Powerful strategies, tools, and techniques for educators teaching students critical reading skills in the humanities.
Every educator understands the importance of teaching students how to read critically. Even the best teachers, however, find it challenging to translate their own learned critical reading practices into explicit strategies for their students. Critical Reading Across the Curriculum: Humanities, Volume 1 presents exceptional insight into what educators require to facilitate critical and creative thinking skills.

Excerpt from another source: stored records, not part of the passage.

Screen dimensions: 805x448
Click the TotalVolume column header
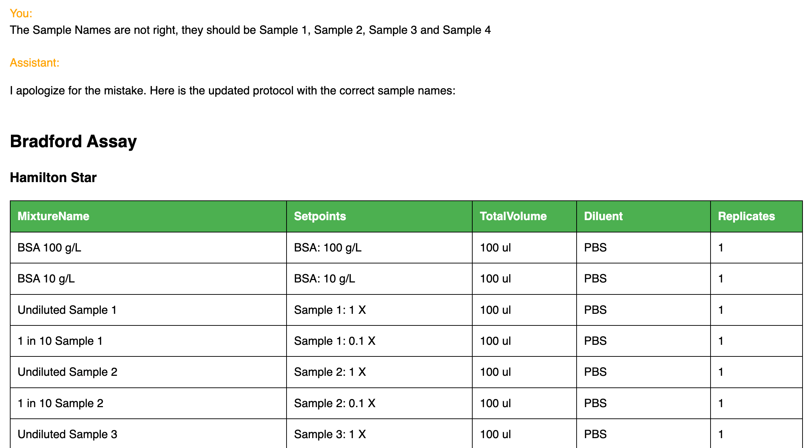click(x=513, y=216)
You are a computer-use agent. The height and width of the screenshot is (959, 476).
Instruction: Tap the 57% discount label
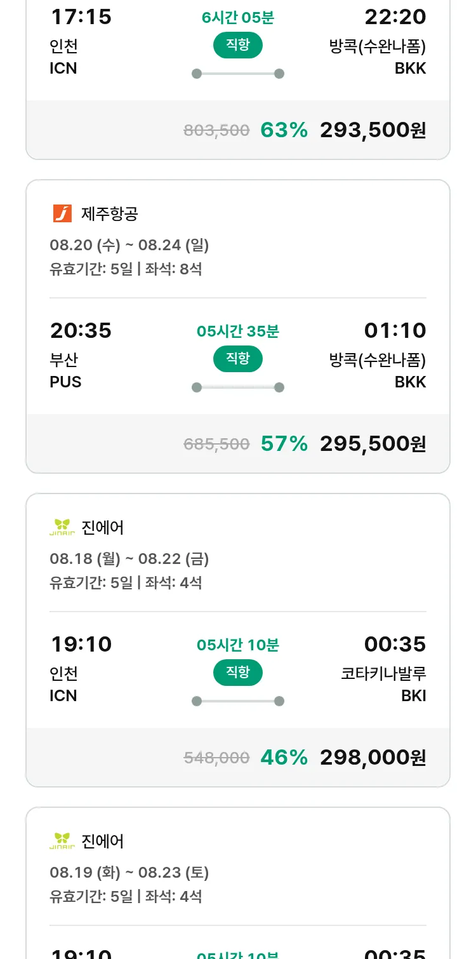tap(284, 444)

Written by scholar-educators from across the humanities, each of the thirteen essays in this volume describes strategies educators have successfully executed to develop critical reading skills in students studying the humanities. These include ways to help students:
actively re-read and reflect, to re-think, and re-consider
understand the close relationship between reading and writing
become cognizant of the critical importance of context in critical reading and of making contextual connections
learn to ask the right questions in critical reading and reasoning
appreciate reading as dialogue, debate, and engaged conversation
In addition, teachers will find an abundance of innovative exercises and activities encouraging students to practice their critical reading skills. These can easily be adapted for and applied across many disciplines and course curricula in the humanities.

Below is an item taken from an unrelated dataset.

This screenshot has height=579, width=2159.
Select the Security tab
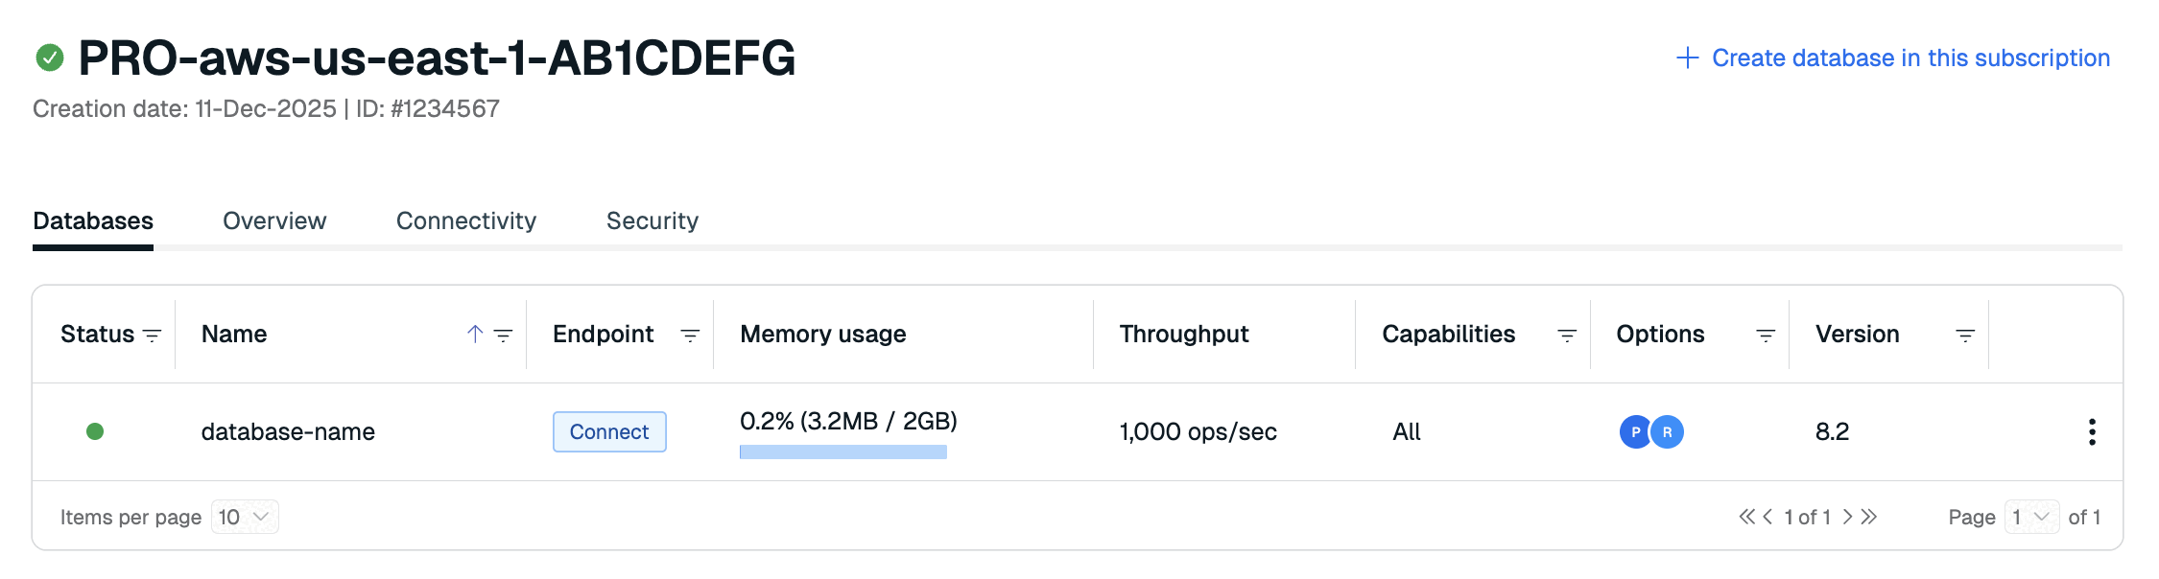tap(652, 221)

The lifelong benefits of strong critical reading skills are undeniable. Students with properly developed critical reading skills are confident learners with an enriched understanding of the world around them. They advance academically and are prepared for college success. This book arms educators (librarians, high school teachers, university lecturers, and beyond) with the tools to teach a most paramount lesson.

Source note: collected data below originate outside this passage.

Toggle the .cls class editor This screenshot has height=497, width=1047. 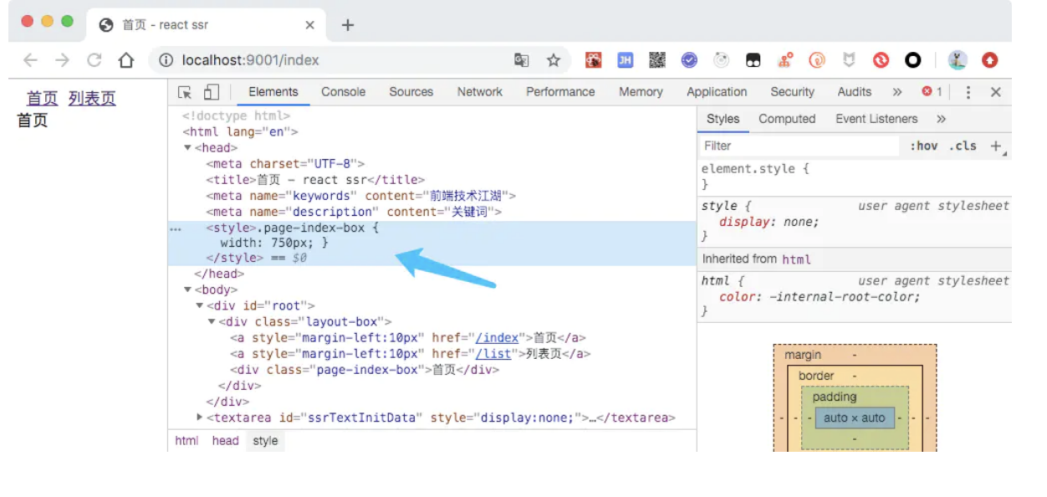pyautogui.click(x=963, y=146)
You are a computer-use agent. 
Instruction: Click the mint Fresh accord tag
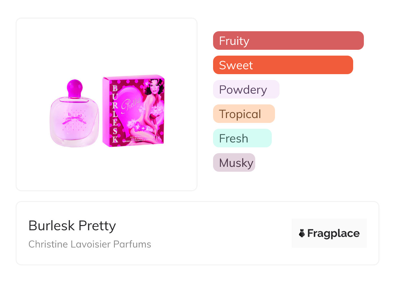(x=242, y=138)
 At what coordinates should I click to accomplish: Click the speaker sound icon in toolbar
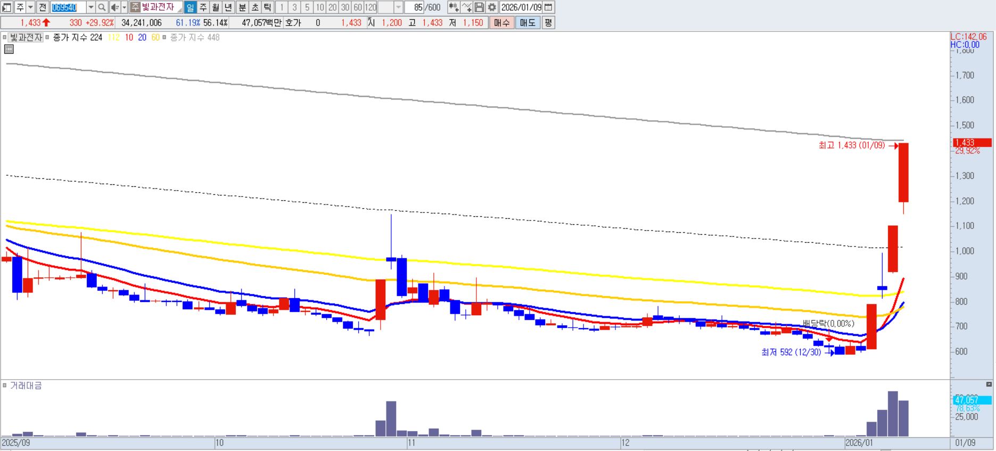[114, 7]
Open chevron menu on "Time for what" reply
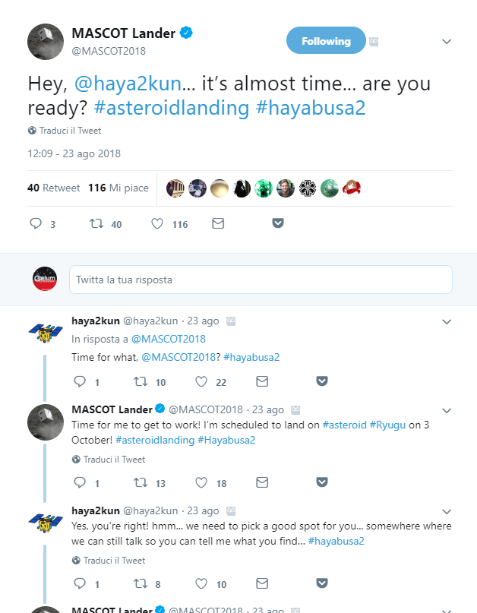Image resolution: width=477 pixels, height=613 pixels. [x=447, y=321]
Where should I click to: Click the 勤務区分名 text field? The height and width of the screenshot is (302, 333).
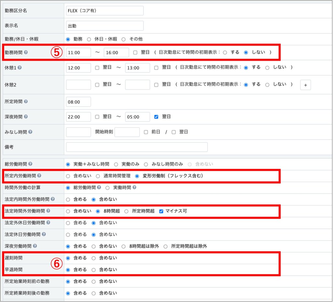pyautogui.click(x=104, y=10)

Robert DiYanni is an adjunct professor of humanities and an instructional consultant at the Center for the Advancement of Teaching at New York University. In these capacities he teaches courses on critical thinking, interdisciplinary humanities, commerce and culture, and business and its publics, and conducts workshops and consultations with faculty throughout the university on aspects of pedagogical practice. Before coming to NYU, Dr. DiYanni taught at Queens College and Pace University and as a visiting professor at Harvard. He also served, for ten years, as Director of International Services at The College Board.